Being in pain might also be contributing to your dad's lack of interest. My liver hurt like crazy when I got a liver metastasis. I thought I had a broken rib! I did not feel like doing much of anything including reading. Fortunately pain medications helped some and after 3 wks of chemotherapy I was feeling better. I am now feeling well on chemotherapy 1 yr following my Stage 4 diagnosis.

While I have had some difficult times, I remind myself that there are other diseases such as severe emphysema and severe chronic heart disease etc. that just make people feel continuously badly with no respite. I hope, with a bit of time, your dad realizes that there is hope and it is worth the fight.

I would talk it over with his doctor if he is still having a tough time.
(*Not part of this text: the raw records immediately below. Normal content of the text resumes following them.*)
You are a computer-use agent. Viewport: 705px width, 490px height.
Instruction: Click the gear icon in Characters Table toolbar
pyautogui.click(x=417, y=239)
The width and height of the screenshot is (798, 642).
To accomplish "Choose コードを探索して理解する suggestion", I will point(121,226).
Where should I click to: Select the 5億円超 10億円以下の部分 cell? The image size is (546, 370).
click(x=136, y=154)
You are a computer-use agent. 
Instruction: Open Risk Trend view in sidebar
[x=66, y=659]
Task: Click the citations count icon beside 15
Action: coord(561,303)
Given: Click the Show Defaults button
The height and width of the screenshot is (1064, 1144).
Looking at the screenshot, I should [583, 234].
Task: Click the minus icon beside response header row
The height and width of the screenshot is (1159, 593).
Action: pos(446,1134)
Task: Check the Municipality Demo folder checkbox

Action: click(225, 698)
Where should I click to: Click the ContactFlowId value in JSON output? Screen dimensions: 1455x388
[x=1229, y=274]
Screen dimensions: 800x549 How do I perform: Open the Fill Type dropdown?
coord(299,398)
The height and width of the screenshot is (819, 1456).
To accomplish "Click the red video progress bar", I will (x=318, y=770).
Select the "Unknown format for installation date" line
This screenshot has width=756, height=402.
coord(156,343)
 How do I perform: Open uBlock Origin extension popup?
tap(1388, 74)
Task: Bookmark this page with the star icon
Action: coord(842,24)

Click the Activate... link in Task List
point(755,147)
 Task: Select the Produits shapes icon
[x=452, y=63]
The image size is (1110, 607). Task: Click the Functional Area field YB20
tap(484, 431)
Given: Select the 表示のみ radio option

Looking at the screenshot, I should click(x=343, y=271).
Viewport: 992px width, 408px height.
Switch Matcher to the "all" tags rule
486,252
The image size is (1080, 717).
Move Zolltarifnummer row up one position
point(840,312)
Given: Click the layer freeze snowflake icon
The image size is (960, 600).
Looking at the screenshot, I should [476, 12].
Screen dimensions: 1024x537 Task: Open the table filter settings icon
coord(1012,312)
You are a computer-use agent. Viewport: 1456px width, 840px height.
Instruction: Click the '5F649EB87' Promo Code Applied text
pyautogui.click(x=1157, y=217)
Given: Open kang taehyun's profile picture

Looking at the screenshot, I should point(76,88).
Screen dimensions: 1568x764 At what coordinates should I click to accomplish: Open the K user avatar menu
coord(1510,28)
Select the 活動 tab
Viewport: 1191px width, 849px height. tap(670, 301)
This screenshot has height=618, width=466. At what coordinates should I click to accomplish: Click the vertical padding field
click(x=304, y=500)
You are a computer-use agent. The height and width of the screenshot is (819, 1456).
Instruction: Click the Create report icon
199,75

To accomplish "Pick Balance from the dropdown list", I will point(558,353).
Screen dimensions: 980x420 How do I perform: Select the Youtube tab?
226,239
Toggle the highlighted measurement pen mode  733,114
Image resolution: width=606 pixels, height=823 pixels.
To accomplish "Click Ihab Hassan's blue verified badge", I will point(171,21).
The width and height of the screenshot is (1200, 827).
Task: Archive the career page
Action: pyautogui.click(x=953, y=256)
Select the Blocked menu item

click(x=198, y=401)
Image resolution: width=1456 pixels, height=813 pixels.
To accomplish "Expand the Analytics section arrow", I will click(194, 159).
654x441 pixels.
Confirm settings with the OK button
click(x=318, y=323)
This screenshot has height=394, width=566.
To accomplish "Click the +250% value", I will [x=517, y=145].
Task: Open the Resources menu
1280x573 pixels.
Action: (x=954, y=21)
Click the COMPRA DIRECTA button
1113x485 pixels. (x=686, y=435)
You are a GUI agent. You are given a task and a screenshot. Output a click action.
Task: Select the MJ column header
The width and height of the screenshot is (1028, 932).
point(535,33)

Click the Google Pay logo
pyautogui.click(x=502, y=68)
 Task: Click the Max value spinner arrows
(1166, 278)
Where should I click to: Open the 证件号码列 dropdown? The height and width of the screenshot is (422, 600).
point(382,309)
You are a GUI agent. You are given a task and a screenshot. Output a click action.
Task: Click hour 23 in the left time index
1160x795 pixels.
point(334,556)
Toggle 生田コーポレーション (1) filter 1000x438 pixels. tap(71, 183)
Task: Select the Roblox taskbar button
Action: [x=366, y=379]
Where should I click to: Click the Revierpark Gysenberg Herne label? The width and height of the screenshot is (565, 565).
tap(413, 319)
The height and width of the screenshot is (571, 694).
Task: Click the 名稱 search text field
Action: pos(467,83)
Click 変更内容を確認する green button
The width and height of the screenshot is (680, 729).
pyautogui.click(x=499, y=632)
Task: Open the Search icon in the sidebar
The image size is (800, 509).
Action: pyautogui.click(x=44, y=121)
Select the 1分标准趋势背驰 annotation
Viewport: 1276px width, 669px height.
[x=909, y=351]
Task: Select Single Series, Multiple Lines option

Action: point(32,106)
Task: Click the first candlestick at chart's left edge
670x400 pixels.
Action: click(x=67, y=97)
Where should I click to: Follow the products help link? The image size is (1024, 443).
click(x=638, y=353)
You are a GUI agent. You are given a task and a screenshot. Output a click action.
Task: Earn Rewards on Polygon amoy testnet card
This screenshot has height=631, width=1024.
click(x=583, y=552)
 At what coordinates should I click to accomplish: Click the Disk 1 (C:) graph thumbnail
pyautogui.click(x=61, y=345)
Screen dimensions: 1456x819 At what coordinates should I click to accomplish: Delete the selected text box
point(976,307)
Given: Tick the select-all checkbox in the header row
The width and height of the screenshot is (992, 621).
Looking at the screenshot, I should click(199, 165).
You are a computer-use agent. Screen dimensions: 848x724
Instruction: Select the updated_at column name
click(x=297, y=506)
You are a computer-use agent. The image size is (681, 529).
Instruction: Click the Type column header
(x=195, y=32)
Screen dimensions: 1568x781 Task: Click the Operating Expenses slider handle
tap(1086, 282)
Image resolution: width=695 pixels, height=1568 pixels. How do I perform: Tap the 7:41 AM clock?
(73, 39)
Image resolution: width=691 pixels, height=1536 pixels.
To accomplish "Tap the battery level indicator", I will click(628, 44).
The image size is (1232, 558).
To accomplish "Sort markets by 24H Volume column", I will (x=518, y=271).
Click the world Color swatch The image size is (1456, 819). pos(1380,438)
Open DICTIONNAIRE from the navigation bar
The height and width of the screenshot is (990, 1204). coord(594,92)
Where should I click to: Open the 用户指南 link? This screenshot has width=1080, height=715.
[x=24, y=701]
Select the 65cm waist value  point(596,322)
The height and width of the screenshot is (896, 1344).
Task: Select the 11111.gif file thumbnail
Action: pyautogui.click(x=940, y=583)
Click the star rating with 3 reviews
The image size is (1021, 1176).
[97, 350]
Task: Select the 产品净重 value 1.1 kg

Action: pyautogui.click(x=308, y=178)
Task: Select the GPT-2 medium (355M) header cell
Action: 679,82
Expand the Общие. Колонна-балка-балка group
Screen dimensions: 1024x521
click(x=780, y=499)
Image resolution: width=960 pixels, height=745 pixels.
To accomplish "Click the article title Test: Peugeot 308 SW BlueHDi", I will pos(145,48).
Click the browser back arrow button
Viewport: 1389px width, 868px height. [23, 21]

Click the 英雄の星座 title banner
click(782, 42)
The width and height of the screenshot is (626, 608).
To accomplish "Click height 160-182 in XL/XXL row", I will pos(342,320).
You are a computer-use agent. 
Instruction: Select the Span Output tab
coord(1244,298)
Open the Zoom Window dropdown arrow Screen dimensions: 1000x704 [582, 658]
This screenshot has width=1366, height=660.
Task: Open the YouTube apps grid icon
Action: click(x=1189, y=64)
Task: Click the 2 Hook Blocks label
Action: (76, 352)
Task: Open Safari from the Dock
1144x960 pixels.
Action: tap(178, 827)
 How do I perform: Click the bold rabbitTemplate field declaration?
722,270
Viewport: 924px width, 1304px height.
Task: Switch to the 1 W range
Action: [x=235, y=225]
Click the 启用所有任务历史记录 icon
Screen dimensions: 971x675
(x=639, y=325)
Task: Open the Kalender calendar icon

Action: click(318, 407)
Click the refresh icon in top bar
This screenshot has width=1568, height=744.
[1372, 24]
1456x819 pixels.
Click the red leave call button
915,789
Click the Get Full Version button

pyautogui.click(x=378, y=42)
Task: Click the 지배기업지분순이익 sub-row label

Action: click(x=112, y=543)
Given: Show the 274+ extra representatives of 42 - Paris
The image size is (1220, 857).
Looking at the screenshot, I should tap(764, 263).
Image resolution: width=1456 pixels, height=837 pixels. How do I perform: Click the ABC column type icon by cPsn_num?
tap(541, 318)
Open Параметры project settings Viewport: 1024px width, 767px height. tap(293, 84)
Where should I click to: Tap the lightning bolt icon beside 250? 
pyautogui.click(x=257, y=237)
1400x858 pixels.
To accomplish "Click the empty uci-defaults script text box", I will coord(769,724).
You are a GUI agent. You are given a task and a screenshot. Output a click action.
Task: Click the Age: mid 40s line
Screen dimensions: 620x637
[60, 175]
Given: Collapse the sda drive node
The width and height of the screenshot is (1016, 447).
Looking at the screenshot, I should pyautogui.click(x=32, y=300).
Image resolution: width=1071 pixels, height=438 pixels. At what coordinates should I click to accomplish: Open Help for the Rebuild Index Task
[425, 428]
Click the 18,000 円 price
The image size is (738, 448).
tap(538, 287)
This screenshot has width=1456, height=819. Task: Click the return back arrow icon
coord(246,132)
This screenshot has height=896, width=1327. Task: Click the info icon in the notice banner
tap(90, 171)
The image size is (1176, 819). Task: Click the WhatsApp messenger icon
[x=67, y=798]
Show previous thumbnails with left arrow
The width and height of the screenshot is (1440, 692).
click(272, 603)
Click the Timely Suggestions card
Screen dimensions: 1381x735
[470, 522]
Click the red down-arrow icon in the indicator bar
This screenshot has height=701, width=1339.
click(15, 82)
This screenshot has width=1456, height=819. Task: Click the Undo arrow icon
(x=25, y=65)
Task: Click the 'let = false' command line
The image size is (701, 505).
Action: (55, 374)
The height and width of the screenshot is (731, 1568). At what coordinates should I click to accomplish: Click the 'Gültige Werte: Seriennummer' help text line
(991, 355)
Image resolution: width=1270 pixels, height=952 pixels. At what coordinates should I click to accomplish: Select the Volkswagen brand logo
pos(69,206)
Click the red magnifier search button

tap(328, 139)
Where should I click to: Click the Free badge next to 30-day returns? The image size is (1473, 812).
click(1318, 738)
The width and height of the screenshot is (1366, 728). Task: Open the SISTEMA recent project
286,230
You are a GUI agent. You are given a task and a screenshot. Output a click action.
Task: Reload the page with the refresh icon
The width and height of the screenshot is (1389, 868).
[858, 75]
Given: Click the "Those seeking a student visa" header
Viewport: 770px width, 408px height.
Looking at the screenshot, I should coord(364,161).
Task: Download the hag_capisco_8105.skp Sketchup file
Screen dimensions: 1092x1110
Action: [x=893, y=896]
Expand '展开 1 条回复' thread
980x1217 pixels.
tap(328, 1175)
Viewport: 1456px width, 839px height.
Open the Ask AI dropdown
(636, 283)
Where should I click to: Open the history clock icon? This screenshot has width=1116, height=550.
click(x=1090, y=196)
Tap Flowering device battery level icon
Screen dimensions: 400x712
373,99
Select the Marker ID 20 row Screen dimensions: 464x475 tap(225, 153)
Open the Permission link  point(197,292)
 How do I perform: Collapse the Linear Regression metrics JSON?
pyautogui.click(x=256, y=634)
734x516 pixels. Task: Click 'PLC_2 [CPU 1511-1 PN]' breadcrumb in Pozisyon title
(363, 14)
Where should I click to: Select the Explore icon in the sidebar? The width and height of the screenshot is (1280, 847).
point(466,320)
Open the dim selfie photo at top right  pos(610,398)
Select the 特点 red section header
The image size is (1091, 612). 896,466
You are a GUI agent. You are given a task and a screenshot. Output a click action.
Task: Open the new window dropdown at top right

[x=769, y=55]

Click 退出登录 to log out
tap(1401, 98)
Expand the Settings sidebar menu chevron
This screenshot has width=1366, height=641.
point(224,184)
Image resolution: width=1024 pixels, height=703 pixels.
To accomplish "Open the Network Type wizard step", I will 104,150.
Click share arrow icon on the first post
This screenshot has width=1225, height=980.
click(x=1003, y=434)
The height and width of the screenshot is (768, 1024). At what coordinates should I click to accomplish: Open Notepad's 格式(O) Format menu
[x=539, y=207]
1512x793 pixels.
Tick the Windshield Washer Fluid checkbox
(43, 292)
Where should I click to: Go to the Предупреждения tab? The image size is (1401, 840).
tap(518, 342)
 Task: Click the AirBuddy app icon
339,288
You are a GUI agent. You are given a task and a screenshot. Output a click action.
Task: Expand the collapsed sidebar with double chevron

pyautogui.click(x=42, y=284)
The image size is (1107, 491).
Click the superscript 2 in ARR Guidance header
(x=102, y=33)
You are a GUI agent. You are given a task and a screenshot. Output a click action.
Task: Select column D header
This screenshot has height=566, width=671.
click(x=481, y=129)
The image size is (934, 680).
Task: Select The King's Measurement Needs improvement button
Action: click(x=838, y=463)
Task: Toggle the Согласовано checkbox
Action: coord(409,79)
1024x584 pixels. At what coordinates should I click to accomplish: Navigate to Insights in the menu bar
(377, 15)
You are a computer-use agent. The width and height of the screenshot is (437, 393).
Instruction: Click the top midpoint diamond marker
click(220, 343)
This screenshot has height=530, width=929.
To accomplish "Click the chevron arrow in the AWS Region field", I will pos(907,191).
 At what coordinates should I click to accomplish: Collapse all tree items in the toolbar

Social workers or oncology nurses in their offices sometimes can provide suggestions for local resources, support groups etc. who may be able to help both your dad and your family.

Best of wishes for all of you,


StacyGleaso's picture
Posts: 1249
Joined: Mar 2003

Kris you are so right! It's funny, everytime I read a story about someone else's colon cancer, I think it sounds like my own!

A movie you all need to see is "The Medicine Show" with Jonathon Silver. It's a dark humor kinda movie that will really let you see this whole experience from a different perspective.

Keep up the good work, Kris, Emily, Patti, Lisa, "Storm", and of course, SpongeBob!

Posts: 9
Joined: Feb 2003

Dear Stormfront,
What types of activities did your Father enjoy before the prognosis from the Doctors? What made him laugh or get excited about life? If you can get him interested in these types of activities again then it helps to give meaning to the rest of life in general! Believe me it works! I fought with depression when my doctors told me that I had 6 months at the most to live, in 1984! You see, even though the doctors are learned they do NOT have the last word!! GOD has the last word!! I have left my life in his hands and HE has blessed me with more time. But you know even if I had the blessing of going home when the doctors said I was supposed to, I would've been ok with that because I would have known that it was God's will.
Pray for peace and the willingness to accept God's will but know that irregardless of what the "Doctors" say they are only guessing as to the length of time that your Father has left on this earth. God's will and your father's will work together, if he will but humble himself and allow God to work within him. He WILL bring peace to your whole family!! I know that he loves you just as much as I know he loves all of us! He will NOT leave you without a source from which to draw this peace from. Daily prayer and scripture will help. Attend your local church and TRUST IN GOD for answers to all concerns.